____ Records shown

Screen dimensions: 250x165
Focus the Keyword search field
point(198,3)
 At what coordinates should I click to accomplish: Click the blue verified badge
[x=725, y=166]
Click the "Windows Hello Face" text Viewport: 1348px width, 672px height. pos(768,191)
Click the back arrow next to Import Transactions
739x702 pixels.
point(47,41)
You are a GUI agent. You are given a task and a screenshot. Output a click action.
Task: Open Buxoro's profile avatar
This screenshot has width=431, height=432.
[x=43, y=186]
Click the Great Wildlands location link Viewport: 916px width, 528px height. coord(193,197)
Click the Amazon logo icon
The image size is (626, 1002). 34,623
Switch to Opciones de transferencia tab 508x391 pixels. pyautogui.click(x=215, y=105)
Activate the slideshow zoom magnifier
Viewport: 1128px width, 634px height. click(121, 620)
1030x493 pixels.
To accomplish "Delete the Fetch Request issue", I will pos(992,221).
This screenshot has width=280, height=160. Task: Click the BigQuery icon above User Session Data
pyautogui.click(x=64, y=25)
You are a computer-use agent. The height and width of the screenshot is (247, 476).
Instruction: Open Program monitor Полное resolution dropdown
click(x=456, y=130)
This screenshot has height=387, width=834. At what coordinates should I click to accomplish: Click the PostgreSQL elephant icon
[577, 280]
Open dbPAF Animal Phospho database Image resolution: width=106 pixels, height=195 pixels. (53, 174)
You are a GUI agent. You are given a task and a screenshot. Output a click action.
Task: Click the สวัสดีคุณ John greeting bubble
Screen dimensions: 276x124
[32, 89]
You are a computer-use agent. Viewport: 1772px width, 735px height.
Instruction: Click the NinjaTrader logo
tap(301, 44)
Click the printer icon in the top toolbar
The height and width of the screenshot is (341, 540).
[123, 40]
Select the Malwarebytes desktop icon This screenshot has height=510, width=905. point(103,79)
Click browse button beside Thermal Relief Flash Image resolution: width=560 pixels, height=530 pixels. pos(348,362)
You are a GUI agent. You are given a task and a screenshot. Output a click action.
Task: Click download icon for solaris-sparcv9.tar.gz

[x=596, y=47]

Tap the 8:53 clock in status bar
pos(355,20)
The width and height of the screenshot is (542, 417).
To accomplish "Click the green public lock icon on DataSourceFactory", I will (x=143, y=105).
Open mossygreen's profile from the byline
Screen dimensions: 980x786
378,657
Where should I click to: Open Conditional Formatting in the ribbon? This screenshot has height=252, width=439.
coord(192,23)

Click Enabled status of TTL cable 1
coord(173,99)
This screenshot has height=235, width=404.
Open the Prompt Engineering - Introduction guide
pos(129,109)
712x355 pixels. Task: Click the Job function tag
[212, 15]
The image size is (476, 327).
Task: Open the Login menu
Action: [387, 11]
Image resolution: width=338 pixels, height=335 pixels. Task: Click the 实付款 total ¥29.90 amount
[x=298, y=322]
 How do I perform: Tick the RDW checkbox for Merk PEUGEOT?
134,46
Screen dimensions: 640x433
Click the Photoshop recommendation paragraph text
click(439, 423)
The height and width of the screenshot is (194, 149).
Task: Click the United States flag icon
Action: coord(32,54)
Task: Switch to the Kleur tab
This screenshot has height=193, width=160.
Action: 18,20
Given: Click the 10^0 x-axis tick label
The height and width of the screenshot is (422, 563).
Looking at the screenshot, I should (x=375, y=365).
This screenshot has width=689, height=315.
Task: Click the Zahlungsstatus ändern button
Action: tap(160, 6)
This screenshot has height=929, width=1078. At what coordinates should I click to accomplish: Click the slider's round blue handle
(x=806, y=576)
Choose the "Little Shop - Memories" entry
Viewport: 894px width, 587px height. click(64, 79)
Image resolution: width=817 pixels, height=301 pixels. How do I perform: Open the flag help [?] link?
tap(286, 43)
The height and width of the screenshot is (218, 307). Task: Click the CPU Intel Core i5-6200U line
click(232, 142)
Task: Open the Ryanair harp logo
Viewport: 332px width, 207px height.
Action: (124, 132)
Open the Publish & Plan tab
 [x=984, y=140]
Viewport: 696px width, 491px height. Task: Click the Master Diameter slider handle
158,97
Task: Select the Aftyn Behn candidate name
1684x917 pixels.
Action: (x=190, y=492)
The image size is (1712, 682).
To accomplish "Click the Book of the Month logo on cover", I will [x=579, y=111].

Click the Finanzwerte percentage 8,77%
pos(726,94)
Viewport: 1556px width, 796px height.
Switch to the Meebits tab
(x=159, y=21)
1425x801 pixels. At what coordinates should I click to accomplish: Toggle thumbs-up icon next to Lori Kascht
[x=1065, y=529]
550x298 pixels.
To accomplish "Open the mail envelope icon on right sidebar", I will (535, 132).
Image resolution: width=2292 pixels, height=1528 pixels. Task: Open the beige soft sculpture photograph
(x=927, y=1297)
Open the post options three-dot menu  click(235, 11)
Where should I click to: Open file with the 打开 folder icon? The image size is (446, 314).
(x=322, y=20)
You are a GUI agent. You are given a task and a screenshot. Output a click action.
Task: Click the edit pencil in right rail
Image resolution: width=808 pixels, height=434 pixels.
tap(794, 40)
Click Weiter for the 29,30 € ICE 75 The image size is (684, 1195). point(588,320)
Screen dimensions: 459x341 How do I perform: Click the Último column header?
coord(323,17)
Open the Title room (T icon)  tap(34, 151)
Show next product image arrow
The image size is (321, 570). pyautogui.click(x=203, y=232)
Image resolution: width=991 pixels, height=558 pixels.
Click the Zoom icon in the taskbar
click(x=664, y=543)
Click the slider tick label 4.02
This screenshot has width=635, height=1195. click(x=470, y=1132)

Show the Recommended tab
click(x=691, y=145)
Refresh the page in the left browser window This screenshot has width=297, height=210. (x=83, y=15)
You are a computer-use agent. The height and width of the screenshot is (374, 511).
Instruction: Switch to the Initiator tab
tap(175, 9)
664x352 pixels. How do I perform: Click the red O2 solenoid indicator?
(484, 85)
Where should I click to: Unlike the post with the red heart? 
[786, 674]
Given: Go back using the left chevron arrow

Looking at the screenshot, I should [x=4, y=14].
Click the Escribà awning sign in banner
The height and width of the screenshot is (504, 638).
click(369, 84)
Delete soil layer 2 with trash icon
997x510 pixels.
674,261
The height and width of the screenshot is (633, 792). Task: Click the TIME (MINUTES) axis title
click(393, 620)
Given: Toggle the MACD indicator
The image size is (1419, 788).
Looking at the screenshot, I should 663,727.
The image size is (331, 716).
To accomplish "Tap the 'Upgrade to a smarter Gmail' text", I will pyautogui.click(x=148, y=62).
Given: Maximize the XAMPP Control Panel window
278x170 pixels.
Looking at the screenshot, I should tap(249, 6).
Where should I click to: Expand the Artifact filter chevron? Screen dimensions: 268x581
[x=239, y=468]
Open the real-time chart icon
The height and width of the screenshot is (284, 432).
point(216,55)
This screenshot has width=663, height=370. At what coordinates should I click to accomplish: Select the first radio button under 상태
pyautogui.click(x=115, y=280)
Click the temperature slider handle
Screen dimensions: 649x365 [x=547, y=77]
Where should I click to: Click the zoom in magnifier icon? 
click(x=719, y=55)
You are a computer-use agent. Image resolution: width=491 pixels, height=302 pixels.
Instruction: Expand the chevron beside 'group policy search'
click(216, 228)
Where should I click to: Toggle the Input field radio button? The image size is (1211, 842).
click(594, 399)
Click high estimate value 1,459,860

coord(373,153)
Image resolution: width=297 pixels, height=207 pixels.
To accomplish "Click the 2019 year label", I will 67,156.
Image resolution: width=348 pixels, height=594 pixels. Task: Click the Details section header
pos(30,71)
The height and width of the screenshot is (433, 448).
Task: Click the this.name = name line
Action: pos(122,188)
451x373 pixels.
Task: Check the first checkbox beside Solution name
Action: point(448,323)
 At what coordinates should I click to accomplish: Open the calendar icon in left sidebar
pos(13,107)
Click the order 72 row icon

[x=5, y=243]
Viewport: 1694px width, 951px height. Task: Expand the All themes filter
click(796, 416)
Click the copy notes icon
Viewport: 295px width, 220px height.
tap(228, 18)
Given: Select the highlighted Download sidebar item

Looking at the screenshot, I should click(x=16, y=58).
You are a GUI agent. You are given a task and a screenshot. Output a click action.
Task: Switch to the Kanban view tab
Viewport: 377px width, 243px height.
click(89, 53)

________

# [Problem details]
One stretch of the lines above is wanted, from the line that contains "672px height. pos(768,191)" through the line that contains "Task: Open Buxoro's profile avatar". Output it exactly.

# [Response below]
Click the "Windows Hello Face" text Viewport: 1348px width, 672px height. pos(768,191)
Click the back arrow next to Import Transactions
739x702 pixels.
point(47,41)
You are a GUI agent. You are given a task and a screenshot. Output a click action.
Task: Open Buxoro's profile avatar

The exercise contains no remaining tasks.